The starting wage for a driver at UPS is about $35/hr. After 16 years of being a letter carrier, your top wage is $36/hr. What UPS starts at, and what we end with after 16 years, is almost the same. Everyone knows that. That’s why the gap needs to be closed. And they [UPS Teamsters] max out after 4 years. They go up to I think 45 or 49 bucks an hour. It’s just a joke, how bad it is.

The Biden administration refused to remove DeJoy, the “postmaster general” appointed by Trump, who’s been degrading the postal service, and many union leaders lined up behind Biden, Harris, and the Democratic Party in the 2024 elections. What do you think of the labor movement’s strategy of supporting Democrats in elections?

The Democrats are just being the dead end to all this stuff. Biden had two solid years, no excuses, for the Democratic Party to fundamentally overhaul and change it [how the post office works]. And they whiffed. The Democrats, they did some stuff, but not enough to fundamentally change anything.

We [BFN] do bring up the need that the Democrats and the Republicans are not our friends. They could be doing a lot. They choose not to do anything. And now we have President Musk and Trump going after us hard. You have some very brainwashed people who think that privatization is going to be a good thing, and we have to educate them on why it’s a bad thing.

Socialists started the labor movement in the US and have historically been among the most involved in building the labor movement. Do you think unions have benefitted from socialist ideas and politics, and if so, in what ways?

A lot of the people in the reform groups are socialists. I think you have to have a broader picture for society I think to really motivate you. The $30/hr is something that we know is something that management’s never going to give up. You have a weak demand, no one wants that. You have to have a bold demand. And you have liberals and stuff who are like “oh no, we can get a 2% raise, that should be enough.” People want fighters, and we know our history, we know what needs to get done. We have to put in the hard work of going out and flyering people in the cold. On Sunday mornings, I got a bunch of people, we’re flyering the CCAs on Amazon Sunday. The people who are getting it the worst need to be reached out to, and a lot of them, they’re happy to see us, now they know us [BFN], like “oh yeah, you’re BFN right?” Like yeah, that’s us. It’s like, “I have some questions about this now.” That’s how we can talk to them, because the union leadership doesn’t reach out to them.

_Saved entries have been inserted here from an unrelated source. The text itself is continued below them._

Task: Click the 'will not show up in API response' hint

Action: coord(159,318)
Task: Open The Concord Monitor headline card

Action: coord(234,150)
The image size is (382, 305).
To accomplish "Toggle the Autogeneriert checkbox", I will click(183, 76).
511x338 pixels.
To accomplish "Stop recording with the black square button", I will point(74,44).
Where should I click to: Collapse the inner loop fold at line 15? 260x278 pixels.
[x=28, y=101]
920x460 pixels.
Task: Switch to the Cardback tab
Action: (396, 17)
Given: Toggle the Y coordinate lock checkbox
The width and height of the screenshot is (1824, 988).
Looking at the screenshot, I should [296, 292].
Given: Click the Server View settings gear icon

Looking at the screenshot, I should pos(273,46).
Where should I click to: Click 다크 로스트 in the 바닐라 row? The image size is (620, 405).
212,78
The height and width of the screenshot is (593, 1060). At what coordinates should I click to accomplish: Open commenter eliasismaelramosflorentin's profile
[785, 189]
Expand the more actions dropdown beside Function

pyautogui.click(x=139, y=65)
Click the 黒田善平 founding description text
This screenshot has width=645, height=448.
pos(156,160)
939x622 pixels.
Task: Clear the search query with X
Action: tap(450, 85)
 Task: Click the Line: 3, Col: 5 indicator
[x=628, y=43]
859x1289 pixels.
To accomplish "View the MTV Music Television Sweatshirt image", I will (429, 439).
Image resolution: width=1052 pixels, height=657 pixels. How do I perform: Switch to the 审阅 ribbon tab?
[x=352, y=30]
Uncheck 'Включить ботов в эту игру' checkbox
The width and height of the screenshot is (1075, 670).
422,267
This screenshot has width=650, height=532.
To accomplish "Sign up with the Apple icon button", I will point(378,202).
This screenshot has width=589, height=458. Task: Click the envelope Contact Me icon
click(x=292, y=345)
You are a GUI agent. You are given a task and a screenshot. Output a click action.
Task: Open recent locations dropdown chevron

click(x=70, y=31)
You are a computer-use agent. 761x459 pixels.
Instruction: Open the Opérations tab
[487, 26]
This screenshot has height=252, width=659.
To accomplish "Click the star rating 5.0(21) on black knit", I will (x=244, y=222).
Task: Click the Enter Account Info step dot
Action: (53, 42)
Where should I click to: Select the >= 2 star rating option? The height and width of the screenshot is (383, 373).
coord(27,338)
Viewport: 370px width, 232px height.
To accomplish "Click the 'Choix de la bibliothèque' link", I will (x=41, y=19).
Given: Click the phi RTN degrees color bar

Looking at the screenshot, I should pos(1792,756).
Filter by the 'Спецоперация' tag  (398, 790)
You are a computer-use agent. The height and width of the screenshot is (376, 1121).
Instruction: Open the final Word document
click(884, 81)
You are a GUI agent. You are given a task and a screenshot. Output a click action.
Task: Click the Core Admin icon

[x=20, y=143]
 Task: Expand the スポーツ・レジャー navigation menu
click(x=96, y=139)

We do need the right to strike. That is the most crucial thing. And if your group is not calling for the right to strike, this isn’t good. You need that. Labor has to win that back. And that’s such a radical demand, $30 an hour, when we’re getting $19/hr, that’s why we’re catching on with our message. These radical demands are winning people over. I don’t think I’ve seen [a guy] go “naw, $30’s too much.” No one’s worried about that. It’s like, “$30’s going to change my life.” And it takes a bold, radical socialist vision of that to happen. And you’re not going to get that with the Democrat or Republican leadership because Democratic and Republican leadership has led us to where we are now today. We’ve been endorsing Democrats and some pro-postal Republicans, and we’re on the threat of privatization and we’re making poverty wages for this.

The most committed people in my experience are always the people of an anti-capitalist view on society, that know that we’re just equipment to the people in charge, and you have to know how to talk to your coworkers about it because sometimes they might, if you say socialist or communist, they might go, “oh, I don’t know.” But if you actually explain it like, instead of having lobbyists run the post office, what if we as workers elected our own people to run the post office and we elected management and we elected how things got done. We could actually elect clerks and mechanics and letter carriers and we could all run the post office democratically. That’s the idea that people want to hear.